Training-load readiness

The problem

In elite combat sport, the coach's daily decision is "push or recover" — and they're making it from a coach's eye plus a wall of wearable data they don't have time to read. A useful model has to do two things at once: predict tomorrow's load tolerance accurately enough to act on, and communicate its own uncertainty so the coach knows when to override it. The point estimate alone is the easy part. The interval is what makes the model trustworthy in a setting where every wrong call costs training time.

Data & methodology

Data. A synthetic 12-athlete × 120-day longitudinal dataset generated with a sport-science-plausible causal structure — daily sleep, training load, HRV, soreness, and next-day RPE, with athlete-specific baselines and realistic load-sleep-HRV-fatigue dependencies. The structure mirrors the PMData and MMASH open wearable datasets; the pipeline below applies to either drop-in. Using synthetic data here keeps the demo reproducible and side-steps the data-access gating I'd resolve in a doctoral project.

Features. Per day: today's sleep, load, HRV, soreness; rolling 3-day and 7-day means of load, sleep, HRV; acute-to-chronic workload ratio (ACWR); a 7-day monotony index (Foster); and days-since-rest.

Model. Ridge regression (closed-form, λ = 1.5), standardised features. Linear is the right starting point: it's interpretable, it does not outrun the calibration set, and any gain from a richer model — gradient boosting, an LSTM — would matter less here than getting the uncertainty right.

Uncertainty. Split-conformal prediction (Lei & Wasserman, 2014). Athletes are split 7 train / 3 calibrate / 2 test. Half-widths for the 80% and 90% intervals come from the empirical quantiles of |residual| on the calibration athletes, with the standard (n+1)/n correction. This is the cleanest finite-sample, distribution-free way to put a number on "how confident is the model" — and crucially, it works on top of any point estimator.

Evaluation. Test athletes were not seen in training or calibration. Reported metrics are on those held-out athletes only.

Predicting an unseen athlete

Below: the model's per-day RPE prediction for a test athlete the model never saw, overlaid on the athlete's actual next-day RPE. Shaded bands are the 80% and 90% split-conformal prediction intervals. Toggle the legend to focus on any layer.

Calibration: predicted vs actual

Each point is one day, one held-out athlete. The diagonal is perfect prediction; the dashed band is the model's 90% interval half-width. Points outside the band are coverage failures — and there are a few too many of them, which is the finding the next section is about.

What the model learned

Standardised ridge coefficients on the training athletes. Direction matches sport-science priors: more recent sleep and higher HRV predict lower next-day RPE; days-since-rest and recent load predict higher RPE.

The interesting finding

The 90% interval covers only — of test points, not 90%. Split conformal guarantees nominal coverage under exchangeability — and exchangeability breaks the moment you generalise across athletes, because each athlete has their own baseline, training history, and noise profile. The calibration residuals computed across one set of athletes systematically understate the test athletes' residual scale.

This is the load-bearing observation. Elite-sport cohorts are tiny, individuals are heterogeneous, and the standard ML assumptions — IID samples, exchangeable calibration — fail in characteristic ways. Closing this gap is the methodological core of what I want to study:

• Athlete-stratified conformal — calibrate per-cohort, or per-cluster, so the residual scale matches the deployment distribution.
• Hierarchical models — let each athlete have their own random intercept, so cross-athlete variance doesn't leak into the noise budget.
• Transfer learning from sub-elite data — pre-train on larger cohorts, fine-tune per-athlete with the handful of sessions an elite competitor will ever sit through.

Limitations & honest caveats

• Synthetic data.

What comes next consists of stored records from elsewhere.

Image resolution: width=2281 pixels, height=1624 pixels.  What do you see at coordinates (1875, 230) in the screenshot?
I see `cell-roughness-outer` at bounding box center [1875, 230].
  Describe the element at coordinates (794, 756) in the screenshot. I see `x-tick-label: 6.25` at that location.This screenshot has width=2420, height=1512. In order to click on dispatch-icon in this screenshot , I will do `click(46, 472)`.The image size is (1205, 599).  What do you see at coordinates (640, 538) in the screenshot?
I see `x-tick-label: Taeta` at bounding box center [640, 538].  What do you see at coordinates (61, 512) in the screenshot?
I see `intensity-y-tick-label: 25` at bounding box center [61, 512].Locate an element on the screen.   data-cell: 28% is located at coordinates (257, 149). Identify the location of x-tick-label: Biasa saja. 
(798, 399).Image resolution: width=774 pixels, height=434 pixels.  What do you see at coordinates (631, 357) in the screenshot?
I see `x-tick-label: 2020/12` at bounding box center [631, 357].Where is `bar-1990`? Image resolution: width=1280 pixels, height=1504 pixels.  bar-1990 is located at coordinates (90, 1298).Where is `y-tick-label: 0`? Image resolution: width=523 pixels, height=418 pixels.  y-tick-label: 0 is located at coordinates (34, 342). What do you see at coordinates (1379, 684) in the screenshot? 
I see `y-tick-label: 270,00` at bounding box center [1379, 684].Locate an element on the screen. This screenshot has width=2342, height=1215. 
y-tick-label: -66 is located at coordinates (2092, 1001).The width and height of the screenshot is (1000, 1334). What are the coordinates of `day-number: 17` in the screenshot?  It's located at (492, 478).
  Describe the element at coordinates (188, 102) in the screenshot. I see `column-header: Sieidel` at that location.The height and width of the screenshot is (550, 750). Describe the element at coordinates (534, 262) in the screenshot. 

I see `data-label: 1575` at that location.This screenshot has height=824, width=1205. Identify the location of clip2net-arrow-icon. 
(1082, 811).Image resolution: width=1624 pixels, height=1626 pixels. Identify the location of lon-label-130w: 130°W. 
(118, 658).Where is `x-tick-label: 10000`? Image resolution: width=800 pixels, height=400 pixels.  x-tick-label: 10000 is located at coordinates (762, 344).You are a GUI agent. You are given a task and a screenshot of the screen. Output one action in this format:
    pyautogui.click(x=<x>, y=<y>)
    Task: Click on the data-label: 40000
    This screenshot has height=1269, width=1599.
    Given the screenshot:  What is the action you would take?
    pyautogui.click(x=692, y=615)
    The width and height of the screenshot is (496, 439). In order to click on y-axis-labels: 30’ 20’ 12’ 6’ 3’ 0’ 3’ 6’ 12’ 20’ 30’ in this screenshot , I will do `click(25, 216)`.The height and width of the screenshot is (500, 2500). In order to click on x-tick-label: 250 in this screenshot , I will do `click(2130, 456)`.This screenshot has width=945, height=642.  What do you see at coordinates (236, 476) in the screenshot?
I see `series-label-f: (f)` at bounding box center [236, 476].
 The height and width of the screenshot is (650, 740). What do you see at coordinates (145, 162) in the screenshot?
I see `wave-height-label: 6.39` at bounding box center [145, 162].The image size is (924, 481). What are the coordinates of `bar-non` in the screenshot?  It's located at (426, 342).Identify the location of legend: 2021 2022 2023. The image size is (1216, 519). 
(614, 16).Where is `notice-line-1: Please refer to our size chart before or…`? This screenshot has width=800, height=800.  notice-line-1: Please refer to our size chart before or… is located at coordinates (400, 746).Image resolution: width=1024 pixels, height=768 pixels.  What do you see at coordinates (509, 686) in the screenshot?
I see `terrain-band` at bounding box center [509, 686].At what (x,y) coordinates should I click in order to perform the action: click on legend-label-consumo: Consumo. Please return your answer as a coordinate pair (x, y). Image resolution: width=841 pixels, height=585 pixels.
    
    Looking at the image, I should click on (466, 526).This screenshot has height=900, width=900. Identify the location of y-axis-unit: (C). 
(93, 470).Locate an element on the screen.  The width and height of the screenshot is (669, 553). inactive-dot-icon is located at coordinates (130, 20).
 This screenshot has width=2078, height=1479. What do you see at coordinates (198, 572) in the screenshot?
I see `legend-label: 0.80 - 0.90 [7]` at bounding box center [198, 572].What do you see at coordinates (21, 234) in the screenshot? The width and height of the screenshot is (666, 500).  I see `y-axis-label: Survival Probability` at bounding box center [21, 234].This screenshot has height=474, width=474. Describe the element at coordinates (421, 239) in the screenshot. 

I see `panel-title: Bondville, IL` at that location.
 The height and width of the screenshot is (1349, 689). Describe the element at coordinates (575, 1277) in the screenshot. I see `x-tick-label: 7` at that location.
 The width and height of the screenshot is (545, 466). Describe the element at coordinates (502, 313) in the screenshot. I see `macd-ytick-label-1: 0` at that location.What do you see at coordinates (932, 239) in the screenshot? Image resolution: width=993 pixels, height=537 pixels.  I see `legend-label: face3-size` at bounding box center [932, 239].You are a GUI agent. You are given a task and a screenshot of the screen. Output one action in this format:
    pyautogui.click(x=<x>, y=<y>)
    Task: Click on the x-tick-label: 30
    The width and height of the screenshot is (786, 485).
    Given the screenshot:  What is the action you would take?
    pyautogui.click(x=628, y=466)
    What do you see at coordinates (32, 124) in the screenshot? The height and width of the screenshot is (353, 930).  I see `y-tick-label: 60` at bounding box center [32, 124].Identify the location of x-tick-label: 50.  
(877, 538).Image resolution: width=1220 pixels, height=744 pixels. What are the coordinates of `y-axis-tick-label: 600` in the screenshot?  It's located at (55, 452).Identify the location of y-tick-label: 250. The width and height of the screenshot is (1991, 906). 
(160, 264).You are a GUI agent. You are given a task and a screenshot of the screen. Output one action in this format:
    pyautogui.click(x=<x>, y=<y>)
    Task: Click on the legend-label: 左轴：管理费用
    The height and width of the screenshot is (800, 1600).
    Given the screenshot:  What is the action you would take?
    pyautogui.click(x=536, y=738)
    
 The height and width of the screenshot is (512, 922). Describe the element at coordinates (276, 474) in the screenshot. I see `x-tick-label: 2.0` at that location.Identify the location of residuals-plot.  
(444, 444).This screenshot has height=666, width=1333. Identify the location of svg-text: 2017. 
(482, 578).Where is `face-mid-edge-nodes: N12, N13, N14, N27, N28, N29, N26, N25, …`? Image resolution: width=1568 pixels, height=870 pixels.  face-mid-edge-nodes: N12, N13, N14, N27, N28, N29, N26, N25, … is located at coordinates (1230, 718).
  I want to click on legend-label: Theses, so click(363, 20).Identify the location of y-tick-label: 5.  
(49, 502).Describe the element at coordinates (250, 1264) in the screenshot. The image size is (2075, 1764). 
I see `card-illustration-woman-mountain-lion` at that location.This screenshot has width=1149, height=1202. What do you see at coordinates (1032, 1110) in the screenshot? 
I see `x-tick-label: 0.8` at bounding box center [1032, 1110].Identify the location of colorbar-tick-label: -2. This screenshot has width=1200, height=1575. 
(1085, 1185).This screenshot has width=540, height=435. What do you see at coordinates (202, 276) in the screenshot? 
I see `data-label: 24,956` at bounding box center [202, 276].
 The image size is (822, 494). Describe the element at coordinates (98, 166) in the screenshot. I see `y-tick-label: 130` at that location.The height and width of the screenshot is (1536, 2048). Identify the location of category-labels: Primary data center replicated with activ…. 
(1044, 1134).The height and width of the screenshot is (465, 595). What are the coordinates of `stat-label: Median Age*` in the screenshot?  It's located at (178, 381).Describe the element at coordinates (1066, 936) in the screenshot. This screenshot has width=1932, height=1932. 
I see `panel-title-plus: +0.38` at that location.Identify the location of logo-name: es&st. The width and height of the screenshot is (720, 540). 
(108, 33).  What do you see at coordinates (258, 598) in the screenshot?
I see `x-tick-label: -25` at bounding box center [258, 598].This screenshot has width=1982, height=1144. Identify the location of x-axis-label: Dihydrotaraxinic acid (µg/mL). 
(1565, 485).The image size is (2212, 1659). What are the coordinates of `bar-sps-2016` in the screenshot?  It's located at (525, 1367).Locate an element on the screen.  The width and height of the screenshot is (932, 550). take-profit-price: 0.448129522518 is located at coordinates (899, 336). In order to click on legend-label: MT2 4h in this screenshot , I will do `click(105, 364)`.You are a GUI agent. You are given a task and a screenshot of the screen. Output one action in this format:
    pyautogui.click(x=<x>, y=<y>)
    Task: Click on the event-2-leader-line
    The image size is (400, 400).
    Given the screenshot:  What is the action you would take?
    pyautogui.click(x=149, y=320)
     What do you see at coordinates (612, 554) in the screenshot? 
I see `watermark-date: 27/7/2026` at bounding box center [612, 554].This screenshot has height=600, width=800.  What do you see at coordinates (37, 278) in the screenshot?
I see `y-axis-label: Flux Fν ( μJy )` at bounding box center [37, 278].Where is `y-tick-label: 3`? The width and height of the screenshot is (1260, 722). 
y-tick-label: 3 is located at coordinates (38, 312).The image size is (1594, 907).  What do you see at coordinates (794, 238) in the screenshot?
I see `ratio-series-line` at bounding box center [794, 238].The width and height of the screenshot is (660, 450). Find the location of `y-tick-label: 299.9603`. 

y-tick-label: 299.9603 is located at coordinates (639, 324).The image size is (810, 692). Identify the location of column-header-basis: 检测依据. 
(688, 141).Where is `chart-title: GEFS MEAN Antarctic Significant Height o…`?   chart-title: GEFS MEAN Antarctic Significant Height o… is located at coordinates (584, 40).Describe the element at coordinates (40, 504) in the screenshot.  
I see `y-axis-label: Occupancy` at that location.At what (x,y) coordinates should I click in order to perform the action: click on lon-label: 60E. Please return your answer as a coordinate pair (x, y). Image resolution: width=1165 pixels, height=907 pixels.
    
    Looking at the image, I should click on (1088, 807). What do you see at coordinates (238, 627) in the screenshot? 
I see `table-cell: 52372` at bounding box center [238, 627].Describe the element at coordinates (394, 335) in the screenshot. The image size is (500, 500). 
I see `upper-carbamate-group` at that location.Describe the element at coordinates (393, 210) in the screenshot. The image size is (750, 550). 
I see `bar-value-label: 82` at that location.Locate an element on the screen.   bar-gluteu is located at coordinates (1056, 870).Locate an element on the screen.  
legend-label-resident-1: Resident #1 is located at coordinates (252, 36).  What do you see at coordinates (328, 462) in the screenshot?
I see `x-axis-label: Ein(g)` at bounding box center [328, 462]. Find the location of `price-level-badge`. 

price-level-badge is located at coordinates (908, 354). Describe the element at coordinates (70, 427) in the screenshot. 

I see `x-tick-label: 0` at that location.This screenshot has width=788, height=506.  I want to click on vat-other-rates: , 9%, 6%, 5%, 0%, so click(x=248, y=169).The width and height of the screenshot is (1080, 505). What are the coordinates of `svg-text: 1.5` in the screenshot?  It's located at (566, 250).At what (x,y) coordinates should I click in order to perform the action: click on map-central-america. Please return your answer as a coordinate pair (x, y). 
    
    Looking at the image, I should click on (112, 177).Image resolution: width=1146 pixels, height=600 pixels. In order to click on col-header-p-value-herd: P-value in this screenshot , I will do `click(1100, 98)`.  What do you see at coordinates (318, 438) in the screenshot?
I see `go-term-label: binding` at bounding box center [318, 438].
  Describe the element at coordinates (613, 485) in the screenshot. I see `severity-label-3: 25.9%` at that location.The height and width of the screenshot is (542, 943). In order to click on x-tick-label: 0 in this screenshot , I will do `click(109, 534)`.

The dataset is generated to plausible sport-science correlations, not measured. The pipeline is data-shape-compatible with PMData and MMASH; what I haven't demonstrated here is the same numbers on real recordings.
• Linear model. A gradient-boosted regressor would probably cut MAE by 10–20%. I deliberately kept it linear: with 7 training athletes, the limiting factor is data, not function class.
• RPE as ground truth. RPE is the standard practical readiness metric but is itself self-reported and noisy. Hard injury or missed-session labels would be a stronger downstream target.
• One-step horizon. The model predicts tomorrow's RPE. The interesting clinical question is multi-day, with the uncertainty band growing appropriately.

Why I built this

This is the smallest end-to-end project I could write that touches all three of the research directions I'm proposing for a PhD: a multimodal predictor with explicit uncertainty (direction 1), an honest confrontation with small-sample cross-athlete generalisation (direction 2), and a result you can actually show a strength-and-conditioning coach (direction 3). It is a proof-of-concept, not a paper — but the pipeline is the one I'd extend.